• Data shown:
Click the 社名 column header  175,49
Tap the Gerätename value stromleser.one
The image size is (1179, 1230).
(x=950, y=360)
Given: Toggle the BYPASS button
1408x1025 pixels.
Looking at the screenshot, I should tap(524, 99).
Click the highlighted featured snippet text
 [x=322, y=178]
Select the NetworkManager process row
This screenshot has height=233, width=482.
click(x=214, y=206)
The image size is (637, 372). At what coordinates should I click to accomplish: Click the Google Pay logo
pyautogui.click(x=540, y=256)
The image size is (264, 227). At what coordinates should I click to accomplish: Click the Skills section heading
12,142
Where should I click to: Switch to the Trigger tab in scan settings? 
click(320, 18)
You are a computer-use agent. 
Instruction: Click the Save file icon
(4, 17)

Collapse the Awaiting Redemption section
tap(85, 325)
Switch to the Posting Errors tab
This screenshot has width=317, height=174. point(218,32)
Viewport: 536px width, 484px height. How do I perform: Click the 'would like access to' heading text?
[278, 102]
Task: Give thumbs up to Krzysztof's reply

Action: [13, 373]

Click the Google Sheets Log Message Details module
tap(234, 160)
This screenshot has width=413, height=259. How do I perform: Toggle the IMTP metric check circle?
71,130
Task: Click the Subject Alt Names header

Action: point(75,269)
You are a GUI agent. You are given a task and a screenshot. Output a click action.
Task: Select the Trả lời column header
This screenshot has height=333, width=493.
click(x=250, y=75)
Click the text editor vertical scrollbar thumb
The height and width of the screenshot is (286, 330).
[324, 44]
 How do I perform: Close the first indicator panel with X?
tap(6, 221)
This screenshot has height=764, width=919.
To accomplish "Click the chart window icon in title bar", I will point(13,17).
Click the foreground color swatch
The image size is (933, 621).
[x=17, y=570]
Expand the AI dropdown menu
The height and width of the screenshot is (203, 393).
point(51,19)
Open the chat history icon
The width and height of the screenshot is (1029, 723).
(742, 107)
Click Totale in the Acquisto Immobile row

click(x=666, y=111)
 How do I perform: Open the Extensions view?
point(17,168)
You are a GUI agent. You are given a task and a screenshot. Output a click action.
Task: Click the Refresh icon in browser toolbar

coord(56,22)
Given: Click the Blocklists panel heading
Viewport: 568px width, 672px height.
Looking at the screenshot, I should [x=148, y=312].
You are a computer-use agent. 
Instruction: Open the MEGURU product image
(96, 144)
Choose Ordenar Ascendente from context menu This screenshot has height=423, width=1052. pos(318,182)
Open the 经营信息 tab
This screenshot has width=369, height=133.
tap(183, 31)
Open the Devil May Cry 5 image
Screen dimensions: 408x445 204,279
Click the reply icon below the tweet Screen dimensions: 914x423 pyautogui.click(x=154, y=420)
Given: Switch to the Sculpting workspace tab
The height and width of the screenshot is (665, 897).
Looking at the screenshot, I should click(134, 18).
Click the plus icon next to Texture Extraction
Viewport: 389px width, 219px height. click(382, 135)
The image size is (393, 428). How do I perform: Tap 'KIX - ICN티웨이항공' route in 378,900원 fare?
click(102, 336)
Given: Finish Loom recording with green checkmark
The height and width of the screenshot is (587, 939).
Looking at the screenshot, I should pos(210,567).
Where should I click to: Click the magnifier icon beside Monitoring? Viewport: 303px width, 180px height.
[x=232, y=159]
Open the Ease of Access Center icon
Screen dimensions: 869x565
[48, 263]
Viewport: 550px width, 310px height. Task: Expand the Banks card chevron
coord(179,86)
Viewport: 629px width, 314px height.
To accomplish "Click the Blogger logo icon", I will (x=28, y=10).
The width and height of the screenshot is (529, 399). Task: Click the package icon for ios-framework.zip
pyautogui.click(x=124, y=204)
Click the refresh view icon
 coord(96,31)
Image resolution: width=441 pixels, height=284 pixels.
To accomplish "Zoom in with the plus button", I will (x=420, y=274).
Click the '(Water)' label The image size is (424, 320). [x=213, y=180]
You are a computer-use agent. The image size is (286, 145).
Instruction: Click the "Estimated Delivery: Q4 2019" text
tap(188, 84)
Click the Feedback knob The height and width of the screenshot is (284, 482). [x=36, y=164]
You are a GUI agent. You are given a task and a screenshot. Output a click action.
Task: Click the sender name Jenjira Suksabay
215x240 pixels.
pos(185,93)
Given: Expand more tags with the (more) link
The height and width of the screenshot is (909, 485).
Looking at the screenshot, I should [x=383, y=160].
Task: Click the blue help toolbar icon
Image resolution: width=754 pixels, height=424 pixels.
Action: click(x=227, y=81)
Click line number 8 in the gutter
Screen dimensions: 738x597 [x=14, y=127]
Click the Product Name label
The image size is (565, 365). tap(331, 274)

• Exercise brief:
Write out the material exactly as given.

• Solution to this problem:
Click the 社名 column header  175,49
Tap the Gerätename value stromleser.one
The image size is (1179, 1230).
(x=950, y=360)
Given: Toggle the BYPASS button
1408x1025 pixels.
Looking at the screenshot, I should tap(524, 99).
Click the highlighted featured snippet text
 [x=322, y=178]
Select the NetworkManager process row
This screenshot has height=233, width=482.
click(x=214, y=206)
The image size is (637, 372). At what coordinates should I click to accomplish: Click the Google Pay logo
pyautogui.click(x=540, y=256)
The image size is (264, 227). At what coordinates should I click to accomplish: Click the Skills section heading
12,142
Where should I click to: Switch to the Trigger tab in scan settings? 
click(320, 18)
You are a computer-use agent. 
Instruction: Click the Save file icon
(4, 17)

Collapse the Awaiting Redemption section
tap(85, 325)
Switch to the Posting Errors tab
This screenshot has width=317, height=174. point(218,32)
Viewport: 536px width, 484px height. How do I perform: Click the 'would like access to' heading text?
[278, 102]
Task: Give thumbs up to Krzysztof's reply

Action: [13, 373]

Click the Google Sheets Log Message Details module
tap(234, 160)
This screenshot has width=413, height=259. How do I perform: Toggle the IMTP metric check circle?
71,130
Task: Click the Subject Alt Names header

Action: point(75,269)
You are a GUI agent. You are given a task and a screenshot. Output a click action.
Task: Select the Trả lời column header
This screenshot has height=333, width=493.
click(x=250, y=75)
Click the text editor vertical scrollbar thumb
The height and width of the screenshot is (286, 330).
[324, 44]
 How do I perform: Close the first indicator panel with X?
tap(6, 221)
This screenshot has height=764, width=919.
To accomplish "Click the chart window icon in title bar", I will point(13,17).
Click the foreground color swatch
The image size is (933, 621).
[x=17, y=570]
Expand the AI dropdown menu
The height and width of the screenshot is (203, 393).
point(51,19)
Open the chat history icon
The width and height of the screenshot is (1029, 723).
(742, 107)
Click Totale in the Acquisto Immobile row

click(x=666, y=111)
 How do I perform: Open the Extensions view?
point(17,168)
You are a GUI agent. You are given a task and a screenshot. Output a click action.
Task: Click the Refresh icon in browser toolbar

coord(56,22)
Given: Click the Blocklists panel heading
Viewport: 568px width, 672px height.
Looking at the screenshot, I should [x=148, y=312].
You are a computer-use agent. 
Instruction: Open the MEGURU product image
(96, 144)
Choose Ordenar Ascendente from context menu This screenshot has height=423, width=1052. pos(318,182)
Open the 经营信息 tab
This screenshot has width=369, height=133.
tap(183, 31)
Open the Devil May Cry 5 image
Screen dimensions: 408x445 204,279
Click the reply icon below the tweet Screen dimensions: 914x423 pyautogui.click(x=154, y=420)
Given: Switch to the Sculpting workspace tab
The height and width of the screenshot is (665, 897).
Looking at the screenshot, I should click(134, 18).
Click the plus icon next to Texture Extraction
Viewport: 389px width, 219px height. click(382, 135)
The image size is (393, 428). How do I perform: Tap 'KIX - ICN티웨이항공' route in 378,900원 fare?
click(102, 336)
Given: Finish Loom recording with green checkmark
The height and width of the screenshot is (587, 939).
Looking at the screenshot, I should pos(210,567).
Where should I click to: Click the magnifier icon beside Monitoring? Viewport: 303px width, 180px height.
[x=232, y=159]
Open the Ease of Access Center icon
Screen dimensions: 869x565
[48, 263]
Viewport: 550px width, 310px height. Task: Expand the Banks card chevron
coord(179,86)
Viewport: 629px width, 314px height.
To accomplish "Click the Blogger logo icon", I will (x=28, y=10).
The width and height of the screenshot is (529, 399). Task: Click the package icon for ios-framework.zip
pyautogui.click(x=124, y=204)
Click the refresh view icon
 coord(96,31)
Image resolution: width=441 pixels, height=284 pixels.
To accomplish "Zoom in with the plus button", I will (x=420, y=274).
Click the '(Water)' label The image size is (424, 320). [x=213, y=180]
You are a computer-use agent. The image size is (286, 145).
Instruction: Click the "Estimated Delivery: Q4 2019" text
tap(188, 84)
Click the Feedback knob The height and width of the screenshot is (284, 482). [x=36, y=164]
You are a GUI agent. You are given a task and a screenshot. Output a click action.
Task: Click the sender name Jenjira Suksabay
215x240 pixels.
pos(185,93)
Given: Expand more tags with the (more) link
The height and width of the screenshot is (909, 485).
Looking at the screenshot, I should [x=383, y=160].
Task: Click the blue help toolbar icon
Image resolution: width=754 pixels, height=424 pixels.
Action: click(x=227, y=81)
Click line number 8 in the gutter
Screen dimensions: 738x597 [x=14, y=127]
Click the Product Name label
The image size is (565, 365). tap(331, 274)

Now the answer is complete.